From Travis Langness for Edmunds: “Want to enter or exit a corner quickly? The Si is good at that too. The steering, while a bit light for a sporty vehicle, is precise. Body roll is minimal, even during multiple changes in direction, and the limited-slip differential helps you control the power as you roll on the throttle while exiting a corner. In short, it’s fast, and it’s fun to drive fast, and it’s easy to drive fast.”

From Scott Evans for MotorTrend: “Disappointed as we are in the test results, we’re finding it hard to be too upset after spending time behind the wheel. Three-tenths of a second here and 0.02 average lateral g there aren’t things you can feel. What you do feel is a sports sedan that’s even more fun and rewarding to drive than before.”

From Antuan Goodwin for CNET Roadshow: “ Honda really dialed in the Civic Si’s steering for this new generation, too, with great weight and feedback for sporty driving without being too fatiguing around town.”

From Victoria Scott for SlashGear: “…the narrow, pushed-forward A-pillars allow for some of the best sight lines I’ve ever witnessed in a car that still needs to pass a roof crush test. Hairpin apexes were easy to spot without any of the unfortunate torso bob-and-weave routines that some modern cars require, due to their chunky pillars, and the downright airiness of the cockpit brought me back to my days of freeway off-ramps in my old ‘Lude.”
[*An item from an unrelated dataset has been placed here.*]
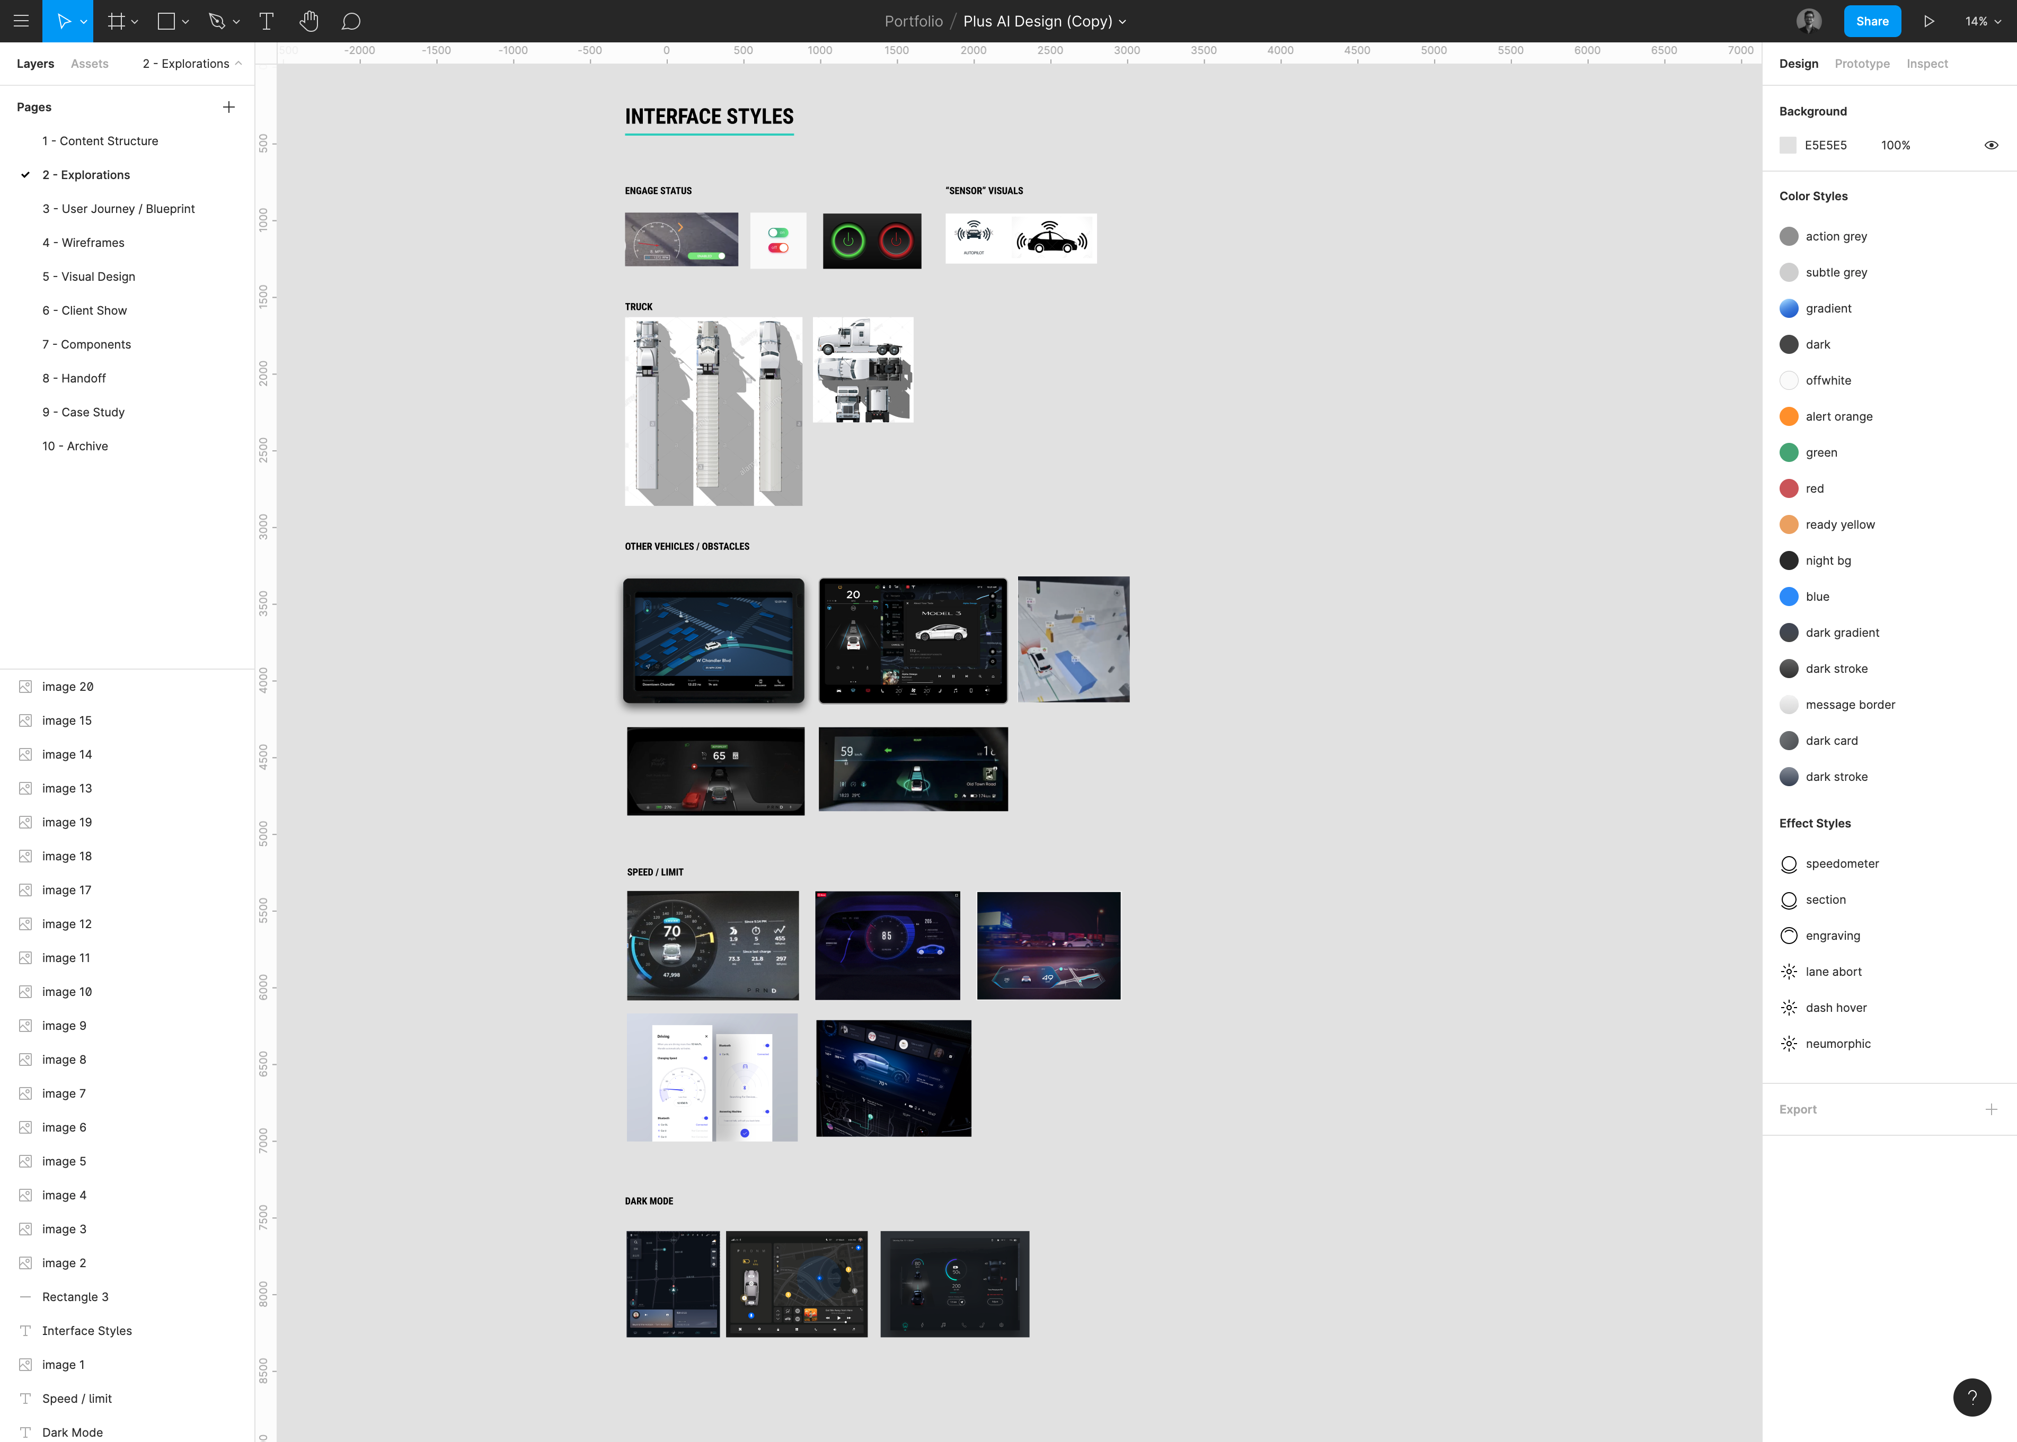This screenshot has width=2017, height=1442.
Task: Start Presentation mode with the play button
Action: click(x=1928, y=20)
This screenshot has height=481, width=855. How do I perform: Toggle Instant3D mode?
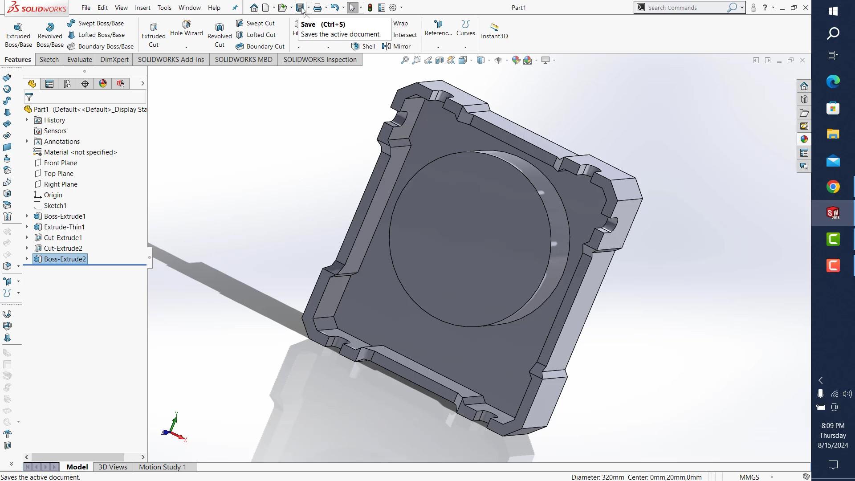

On Interior Comfort and Livability

The Civic Si is a sporty car, but that doesn’t mean it’s devoid of creature comforts that make your commute tolerable. 

From Steve DaSilva, for Jalopnik: “If you want a Lexus, you’ve clicked the wrong article. Maybe wait until the new Integra comes out. If you’re looking for something completely barebones, though, you’re also in the wrong place. The Si is comfortable, well laid-out, and has all the tech you want — without the bloat.”

From Gabriel Vega, for Motor1: “Despite only offering manually adjustable front seats, the Si’s sport seat is comfortable, even on long drives, thanks to added support around the thigh area.”

From Travis Langness for Edmunds: “It’s more than comfortable enough for your daily errands without sacrificing any performance. The aggressively bolstered seats might look intimidating at first, but they’re well padded and lumbar support is adequate. Basically, they hold you in place and they won’t beat you up on a road trip — just what you’d want out of performance seats.”

From Victoria Scott for SlashGear: “The stunning honeycomb vent trim bifurcating the dash is crisply emphasized with trademark Si red accenting, and the seats are supremely comfortable, with hip and lower back bolstering taken straight from the 10th generation Type R. As a bonus, the standard sound system – a 12-speaker Bose setup, complete with a subwoofer – is by far the best I’ve ever heard in a car anywhere close to this price point.”

Image Gallery

Here’s a batch of ’22 Si images from our friend Kristen Lee at The Drive. Follow that link to read her review and see even more great shots.

Verdict

It seems like the latest Si, is more of the same, awesome goodness. On paper, it might not seem to be more than the sum of its parts, but most are in agreement that it’s a damn fine performance sedan.